|
Selasa, 12 Desember 2006 |
|

Sebuah biola bukan hanya sebuah alat musik. Bukan pula sekedar alat untuk menghibur atau mencari nafkah. Tapi ia dapat berarti suatu kehidupan dari orang-orang yang memilikinya atau memainkannya. Demikianlah yang diceritakan film garapan sutradara Francois Girard, The Red Violin.
Keindahan dari film ini terletak pada babak demi babak yang berubah seiring perubahan waktu. Tapi tokoh utama di setiap cerita adalah sang biola. Diikuti aransemen musik klasik yang dilatarbelakangi permainan solo biola, film ini sungguh sangat cantik untuk ditonton.
Babak pertama diawali oleh kisah seorang wanita yang tengah hamil tua. Dia adalah istri seorang pembuat biola terkemuka di abad 17 Itali, Nicolo Bussoti. Sayang malang tak dapat ditolak, sang istri tercinta meninggal saat melahirkan si buah hati. Dalam kedukaan yang mendalam, sang pencipta biola dengan tekunnya melahirkan sebuah alat musik yang turut padanya bagian dari tubuh istrinya yang sudah kaku. Lahirlah sebuah biola merah yang padanya turut pula banyak tragedi yang mengikuti siapapun yang memilikinya.
Biola merah itu suatu waktu berada di tangan seorang bocah cilik berbakat di sebuah panti asuhan di Austria. Bocah yang di tangannya biola merah itu seperti hidup di tiap gesekan talinya, dibawa oleh seorang guru musik ke Paris. Di sana dia diajarkan dasar-dasar musik yang diharapkan bisa mengharumkan nama sang guru. Tapi lagi, sebuah tragedi terjadi. Bocah lugu yang tak mau jauh dari biolanya itu meninggal dunia sebelum menjadi seseorang harapan gurunya.
Nasib sepertinya berubah juga untuk biola merah yang suaranya membuat yang mendengar terkesima. Setelah dicuri dari kuburan bocah Austria tadi, dia dibawa kelompok Gypsi ke daerah pedesaan Inggris. Ketika suaranya yang indah itu sampai ke telinga seorang Frederick Pope, lahirlah komposisi demi komposisi yang begitu hebat dan megahnya. Frederick Pope sendiri memiliki kawan wanita yang seorang penulis novel, Victoria Byrd. Darinya Pope mendapatkan inspirasi yang disalurkan melalui petikan dawai-dawai biolanya. Hingga pada suatu waktu pengkhianatan mengakhiri kisah kasih Pope dan Victoria. Berakhir pula kisah biola merah di Inggris.
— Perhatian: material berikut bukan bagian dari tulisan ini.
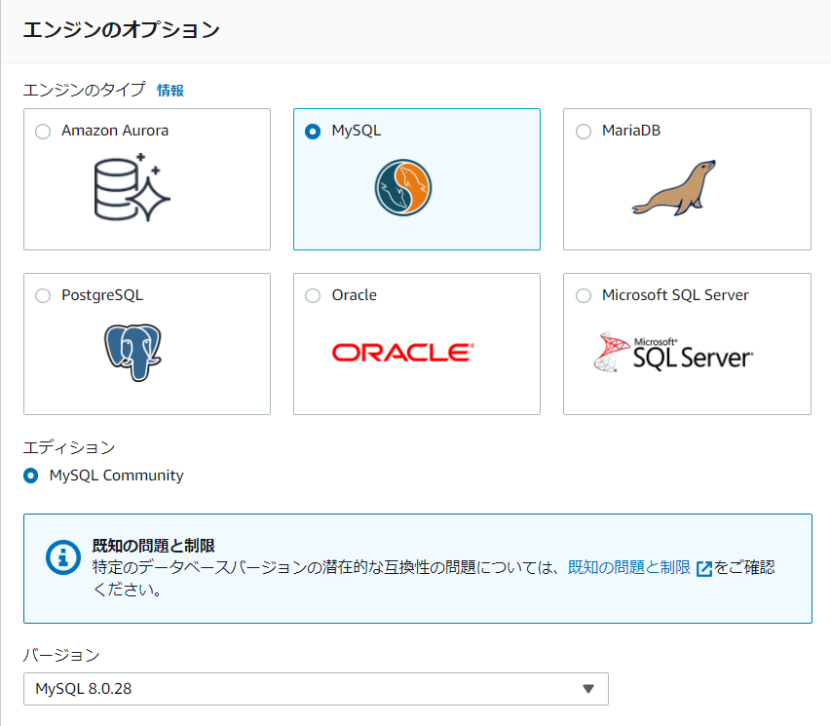Screen dimensions: 831x726
Task: Click the MySQL dolphin logo icon
Action: click(x=403, y=187)
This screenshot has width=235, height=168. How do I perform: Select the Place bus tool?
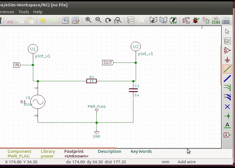click(227, 79)
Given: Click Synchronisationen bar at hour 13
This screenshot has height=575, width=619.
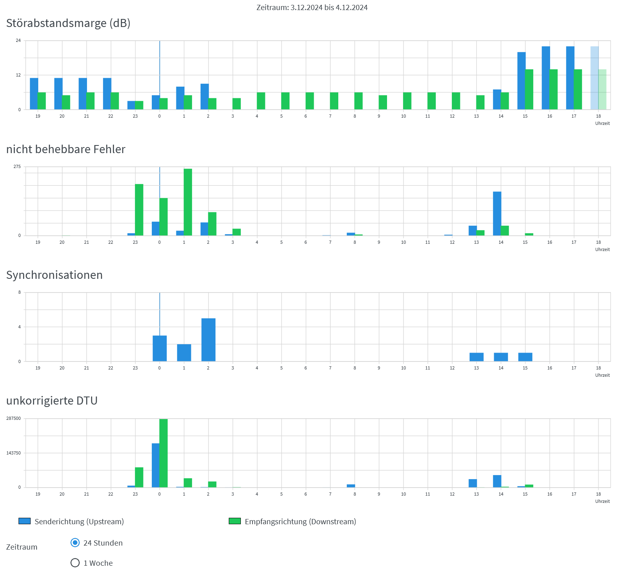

Pembantu Pope yang ornag China membawa biola merah itu menuju masa-masa pergolakan sewaktu perebutan pemerintahan terjadi di China. Dari tangan seorang gadis cilik yang mendapatkan hadiah sebuah biola dari ibunya menjadi sebuah alat musik Barat yang harus dihancurkan. Perjuangan untuk menyelamatkan alat-alat musik Barat yang dituding sebagai monster itu merupakan sebuah drama yang sarat akan makna. Bagaikan upaya menyelamatkan sebuah sejarah, sebuah kehidupan bukan sekedar menyelamatkan alat musik.
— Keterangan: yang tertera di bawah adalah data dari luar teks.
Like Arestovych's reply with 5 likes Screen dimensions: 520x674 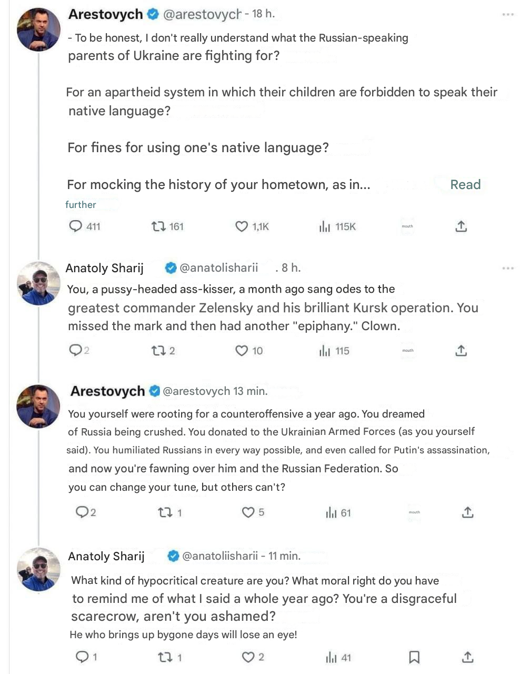248,512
Sampailah nasib sang biola merah di tangan pemerntah China modern yang menyerahkannya untuk dilelang. Adalah tokoh yang dimainkan Samuel L. Jackson yang menjadi kurator dari alat-alat musik tersebut termasuk diantaranya, biola merah itu. Yang seperti terpengaruh akan kecantikan dan latar belakangnya menjadi seorang yang lihai yang bagaikan pencuri ulung ingin memilikinya.
Sebuah biola yang tak hanya membawa alunan nada demi nada dan irama yang menghanyutkan jiwa. Tapi juga sebuah penyambung jiwa pembuatnya, pemainnya dan orang-orang yang mendengarkannya. Garapan sutradara Francois Girard ini akan membawa Anda mengerti arti sebuah alat musik bagi beberapa orang. Sebuah biola adalah perwakilan cetusan jiwa dan hati dan juga sebuah jalan hidup. Para pemain: Samuel L. Jackson, Jason Fleming, Greta Scachi.